> Selected text

═══

Co-accused in $75 million Malta-based fraud pleads guilty to conspiracy

American billionaire insurance magnate Greg Lindberg and Christopher Herwig were charged in August by the US SEC with defrauding clients out of over $75 million through an ‘elaborate’ scam perpetrated through their company in Malta


Christopher Herwig, who stands accused together with billionaire insurance magnate Greg Lindberg who had set up shop in Malta with a flurry of publicity, has pleaded guilty to conspiracy to defraud the United States through a company set up in Malta apparently for the explicit purpose of running the “elaborate” fraud.

The US Securities and Exchange Commission (SEC) in August charged Lindberg, Herwig and their Malta-based registered investment advisory company, Standard Advisory Services Limited, with defrauding clients out of more than $75 million through undisclosed transactions that benefited only themselves and their companies.

According to the SEC’s complaint, from July 2017 through 2018, Lindberg and Herwig, through the Maltese Standard Advisory Services Limited (SASL), fraudulently caused their clients to engage in undisclosed related-party transactions that were, according to the SEC’s charges, far from being in their clients’ best interests.

New court documents released Thursday detail Herwig, Lindberg and a third employee’s efforts to create a financial scheme to move money between several insurance companies and other businesses owned by Lindberg.

Herwig worked for the conglomerate from August 2010 to August 2020, according to the court documents. The documents also claim Herwig worked as a director/trustee and chief investment officer/treasurer of the companies.

The court documents claim the scheme took place from January 2016 through at least 2019. They claim the scheme tried to skim money from the various businesses for Lindberg’s benefit while concealing it from regulators at the North Carolina Department of Insurance.

The documents claim Lindberg, Herwig and an unnamed third employee “extracted hundreds of millions of dollars from various insurance companies through a series of loans and related financial transactions to fund the acquisition and operation of other [Lindberg] companies”.

That included skimming about $55 million from his companies through the scheme and using the money to purchase a mansion for Lindberg and “tennis facility properties” in Chapel Hill.

═══

> Source data

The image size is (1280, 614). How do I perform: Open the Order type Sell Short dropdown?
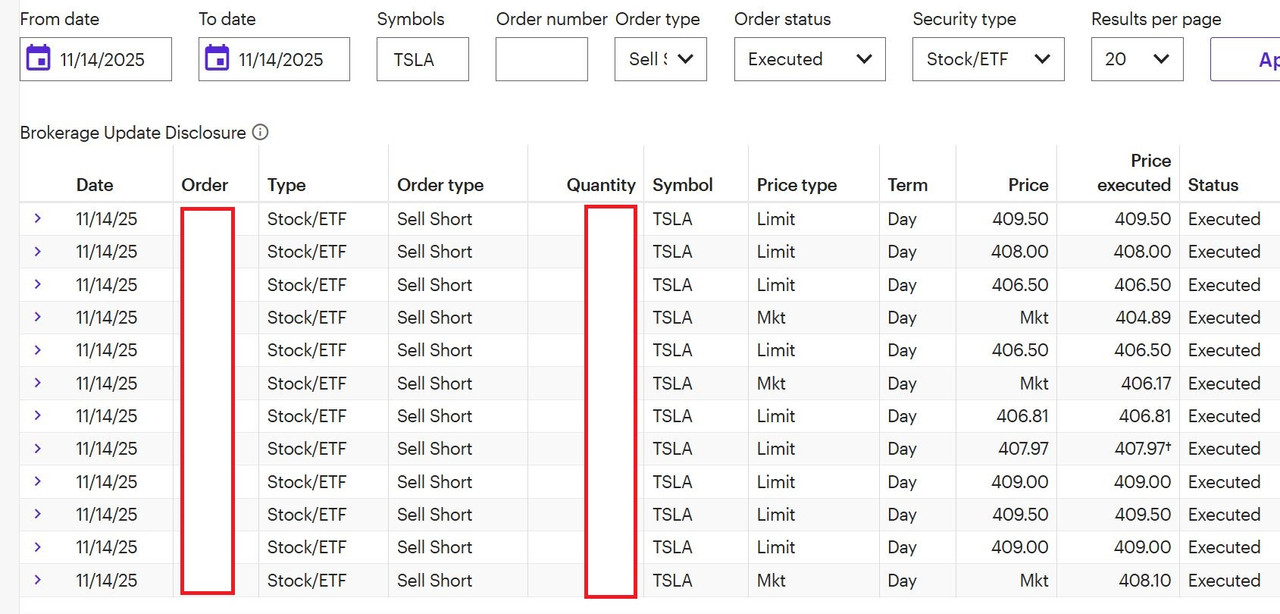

═══

> To be done
Reproduce the article above about the Malta-based fraud case word for word, from its headline to its final sentence.

> Exercise solution
Co-accused in $75 million Malta-based fraud pleads guilty to conspiracy

American billionaire insurance magnate Greg Lindberg and Christopher Herwig were charged in August by the US SEC with defrauding clients out of over $75 million through an ‘elaborate’ scam perpetrated through their company in Malta


Christopher Herwig, who stands accused together with billionaire insurance magnate Greg Lindberg who had set up shop in Malta with a flurry of publicity, has pleaded guilty to conspiracy to defraud the United States through a company set up in Malta apparently for the explicit purpose of running the “elaborate” fraud.

The US Securities and Exchange Commission (SEC) in August charged Lindberg, Herwig and their Malta-based registered investment advisory company, Standard Advisory Services Limited, with defrauding clients out of more than $75 million through undisclosed transactions that benefited only themselves and their companies.

According to the SEC’s complaint, from July 2017 through 2018, Lindberg and Herwig, through the Maltese Standard Advisory Services Limited (SASL), fraudulently caused their clients to engage in undisclosed related-party transactions that were, according to the SEC’s charges, far from being in their clients’ best interests.

New court documents released Thursday detail Herwig, Lindberg and a third employee’s efforts to create a financial scheme to move money between several insurance companies and other businesses owned by Lindberg.

Herwig worked for the conglomerate from August 2010 to August 2020, according to the court documents. The documents also claim Herwig worked as a director/trustee and chief investment officer/treasurer of the companies.

The court documents claim the scheme took place from January 2016 through at least 2019. They claim the scheme tried to skim money from the various businesses for Lindberg’s benefit while concealing it from regulators at the North Carolina Department of Insurance.

The documents claim Lindberg, Herwig and an unnamed third employee “extracted hundreds of millions of dollars from various insurance companies through a series of loans and related financial transactions to fund the acquisition and operation of other [Lindberg] companies”.

That included skimming about $55 million from his companies through the scheme and using the money to purchase a mansion for Lindberg and “tennis facility properties” in Chapel Hill.